◆ Passage shown ◆
9.5.1   promptly inform the other party about the receipt of any data subject access request;

9.5.2   provide the other party with reasonable assistance in complying with any data subject access request;

9.5.3   not disclose or release any Shared Personal Data in response to a data subject access request without first consulting the other party wherever possible;

9.5.4   assist the other party, at the cost of the other party, in responding to any request from a data subject and in ensuring compliance with its obligations under the Data Protection Legislation with respect to security, breach notifications, impact assessments and consultations with supervisory authorities or regulators;

9.5.5   notify the other party without undue delay on becoming aware of any breach of the Data Protection Legislation;

9.5.6   at the written direction of the Data Discloser, delete or return Shared Personal Data and copies thereof to the Data Discloser on termination of these Terms unless required by law to store the personal data or the Data Recipient has established another legal basis for keeping the Personal Data;

9.5.7   maintain complete and accurate records and information to demonstrate its compliance with this clause 9 and allow for audits by the other party or the other party's designated auditor; and

9.5.7   provide the other party with contact details of at least one employee as point of contact and responsible manager for all issues arising out of the Data Protection Legislation, including the procedures to be followed in the event of a data security breach, and the regular review of the parties' compliance with the Data Protection Legislation.

9.6   The Client indemnifies and shall keep indemnified the Agency from and against any and all fines, losses, costs, liabilities, expenses and damages (including, but not limited to any direct, indirect or consequential losses, loss of profit, loss of reputation and all fines, interest, penalties and legal fees and expenses (calculated on a full indemnity basis) and all other professional costs and expenses suffered or incurred by the Agency arising out of or in connection with the Company’s breach of this clause 9 or the Data Protection Legislation.

9.7   The Agency’s total aggregate liability to the Client, whether in contract, tort (including negligence) breach of statutory duty, or otherwise, arising from or in connection with a breach of this clause 9 or the Data Protection Legislation by the Agency shall be limited to £200,000. The Agency’s liability for all indirect, consequential and special loss shall be excluded.


10.1   The Agency shall not be liable under any circumstances for any loss, expense, damage, delay, costs or compensation (whether direct, indirect or consequential) which may be suffered or incurred by the Client arising from or in any way connected with the Agency seeking a Candidate for the Client or from the Introduction to or Engagement of any Candidate by the Client or from the failure of the Agency to introduce any Candidate. For the avoidance of doubt, the Agency does not exclude liability for death or personal injury arising from its own negligence or for any other loss which it is not permitted to exclude under law.

10.2   The Client shall indemnify and keep indemnified the Agency against any Losses incurred by the Agency arising out of any non-compliance with the Data Protection Laws, and/or as a result of any breach of, these Terms by the Client.


11.1   All notices which are required to be given in accordance with these Terms shall be in writing and may be delivered personally or by first class prepaid post to the registered office of the party upon whom the notice is to be served or any other address that the party has notified the other party in writing, by email or facsimile transmission. Any such notice shall be deemed to have been served: if by hand when delivered, if by first class post 48 hours following posting and if by email or facsimile transmission, when that email or facsimile is sent.


12.1   If any of the provisions of these Terms shall be determined by any competent authority to be unenforceable to any extent, such provision shall, to that extent, be severed from the remaining terms, which shall continue to be valid to the fullest extent permitted by applicable laws.


13.1   These Terms are governed by the law of England & Wales and are subject to the exclusive jurisdiction of the Courts of England & Wales.

◆ Data section ◆
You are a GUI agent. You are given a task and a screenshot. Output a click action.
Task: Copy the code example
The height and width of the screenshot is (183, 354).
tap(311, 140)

◆ Required action A ◆
In the terms excerpt, copy the text between "10.2   The Client" and "facsimile is sent.", inclusive.
◆ Required action B ◆
According to the terms excerpt, what amount is the Agency's total aggregate liability to the Client limited to for a breach of clause 9 or the Data Protection Legislation?
◆ Required action C ◆
List every means of delivering a notice named in clause 11.1 of the terms excerpt.

◆ Response area A ◆
10.2   The Client shall indemnify and keep indemnified the Agency against any Losses incurred by the Agency arising out of any non-compliance with the Data Protection Laws, and/or as a result of any breach of, these Terms by the Client.


11.1   All notices which are required to be given in accordance with these Terms shall be in writing and may be delivered personally or by first class prepaid post to the registered office of the party upon whom the notice is to be served or any other address that the party has notified the other party in writing, by email or facsimile transmission. Any such notice shall be deemed to have been served: if by hand when delivered, if by first class post 48 hours following posting and if by email or facsimile transmission, when that email or facsimile is sent.

◆ Response area B ◆
£200,000

◆ Response area C ◆
- Delivered personally
- First class prepaid post
- Email
- Facsimile transmission